Can you solve #4 on Diagnostic Test 2? 

With the info given, I can immediately reason that the area of the shaded triangle is less than half the area of the circle. 

And using a bit of algebra and geometry, we can call the area of the circle pi*r^2 and the area of the triangles 4*r^2. 

And I could set up the percentage question as: 4*r^2 = x/100 *pi*r^2, but without any numbers, I have no idea how to get to 1/pi as the answer.

(I did more crazy algebra and solved that percentage question to get the truism that 4/pi = 4/pi, but this wasn’t particularly helpful…)

You mean #4 from this drill?

Sure! Say (just for kicks) that the radius of the circle is 2. That’s the plug-in bit. The circle’s area, then, is 2π. 

Now take a close look at the shaded triangles. They’re both right triangles, and since their legs each emanate from N, each leg is a radius. So you’re looking at 2 45˚-45˚-90˚ triangles.
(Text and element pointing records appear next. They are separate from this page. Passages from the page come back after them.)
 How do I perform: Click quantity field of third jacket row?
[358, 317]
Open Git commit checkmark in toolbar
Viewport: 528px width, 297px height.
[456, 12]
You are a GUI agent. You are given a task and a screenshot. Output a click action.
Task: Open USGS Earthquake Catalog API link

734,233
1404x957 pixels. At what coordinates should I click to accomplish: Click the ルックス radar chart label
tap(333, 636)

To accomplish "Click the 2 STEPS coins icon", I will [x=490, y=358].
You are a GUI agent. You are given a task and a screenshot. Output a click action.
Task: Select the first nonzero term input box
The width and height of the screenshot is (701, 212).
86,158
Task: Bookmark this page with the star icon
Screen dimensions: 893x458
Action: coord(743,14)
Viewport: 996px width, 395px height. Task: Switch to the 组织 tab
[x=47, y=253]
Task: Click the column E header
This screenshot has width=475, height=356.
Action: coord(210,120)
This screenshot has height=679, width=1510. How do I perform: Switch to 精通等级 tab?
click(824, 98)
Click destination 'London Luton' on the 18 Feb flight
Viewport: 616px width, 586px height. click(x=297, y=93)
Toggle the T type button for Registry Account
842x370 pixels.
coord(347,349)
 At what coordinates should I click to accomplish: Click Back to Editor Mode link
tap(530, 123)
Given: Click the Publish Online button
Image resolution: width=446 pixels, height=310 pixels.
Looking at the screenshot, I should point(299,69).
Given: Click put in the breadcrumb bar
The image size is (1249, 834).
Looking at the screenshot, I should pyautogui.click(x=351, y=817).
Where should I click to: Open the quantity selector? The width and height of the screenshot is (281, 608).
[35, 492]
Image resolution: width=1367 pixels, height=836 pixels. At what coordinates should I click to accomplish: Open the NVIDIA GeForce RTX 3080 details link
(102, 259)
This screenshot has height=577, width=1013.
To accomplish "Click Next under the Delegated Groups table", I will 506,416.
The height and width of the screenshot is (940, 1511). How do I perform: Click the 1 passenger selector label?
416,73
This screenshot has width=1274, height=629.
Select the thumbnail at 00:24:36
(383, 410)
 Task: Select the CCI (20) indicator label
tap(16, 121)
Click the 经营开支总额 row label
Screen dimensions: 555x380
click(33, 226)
If you put the top one on bottom and the bottom one on top, you’d be looking at a square with sides of length 2. That’s the guesstimate bit.

A square with sides of length 2 has an area of 4. The circle’s area is 4π. That’s why the fraction of the area that’s shaded is 4/4π, or 1/π. 

Does that help?

i have a question here
why 4/4pi
isnt like that we are going to count the top and bottom one we added to make a square? and they werent shaded
i am confused about this…
thanks in advance

I am still kind of confused
if the radius is 2 how is the square side also 2? it should then be 2 root of 2 right?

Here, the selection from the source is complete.